Day one I smelled like a very expensive salad. Day seven? Completely different person.
This is the only perfume I’ve ever used that actually changes on your skin over time — not just “dries down different,” but fundamentally shifts its personality week to week. Sisley didn’t warn me about that.
It’s an eau de toilette from a French luxury skincare house. $150 for 100ml. The claim: “a concentrate of active botanical ingredients that interact with your skin.” I rolled my eyes. Then I kept spraying.
No alcohol burn
Zero sting. Goes on like a lightweight lotion.
Lasts 4-5 hours on skin
Not an all-day scent. But it stays close, which I prefer.

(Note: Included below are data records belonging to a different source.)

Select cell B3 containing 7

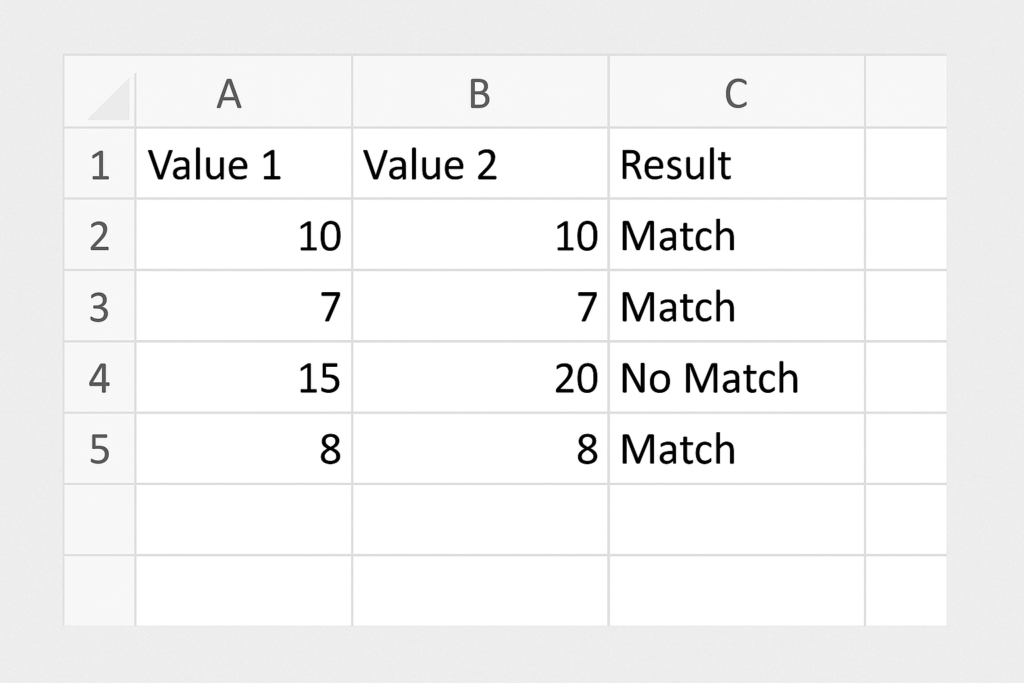click(480, 306)
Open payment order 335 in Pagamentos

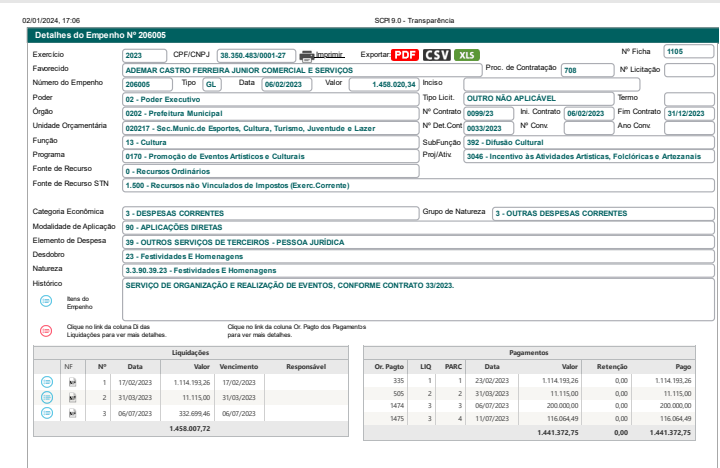tap(397, 381)
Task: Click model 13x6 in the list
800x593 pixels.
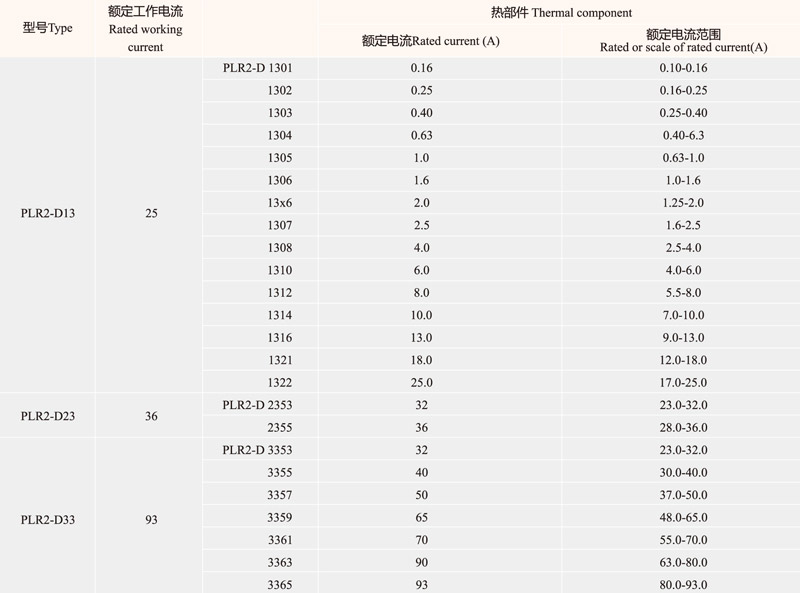Action: (280, 201)

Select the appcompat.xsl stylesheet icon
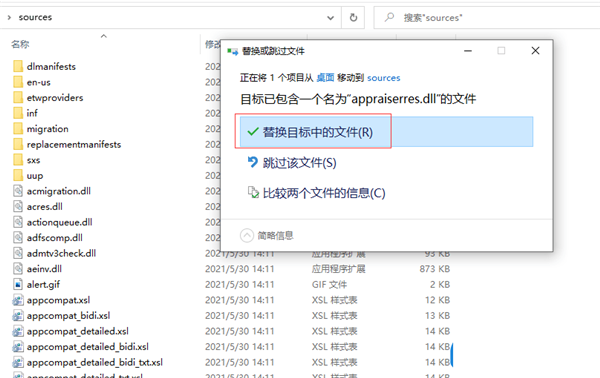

Smells different on everyone
I tested it on two friends. One got floral, one got spicy. Chaos.
Photo: Content Pixie / Unsplash
Four hero ingredients, and none of them are “fragrance oils.” It’s basically a skincare serum that happens to smell incredible. The first week I thought it was too herbal. By week three I was addicted.
- Angelica root: gives it that earthy, almost bitter opening
- Galbanum: resinous green note that softens over hours
- Lemon verbena: the bright top note that fades fast — reapply
- White musk: the base that shifts depending on your skin pH
Photo: Camille Paralisan / Unsplash
First spray: watery, almost thin. Dries in 12 seconds. I thought it was too subtle — like I wasted money on expensive celery water.
Week two it started smelling warmer. Week three my boyfriend said “you smell like a garden after rain” and I nearly cried. The musk finally woke up. It’s not a compliment-getter. It’s a “lean in and sniff me” scent.
Photo: Siora Photography / Unsplash
My skin didn’t change. But my perception of it did. I stopped wanting to smell like vanilla candy. This taught me what “skin scent” actually means — it’s not boring, it’s chameleon.
Photo: Ulysse Pointcheval / Unsplash
It’s not a perfume. It’s a slow-burn relationship with your own skin chemistry. I’m still not bored — and I get bored of everything.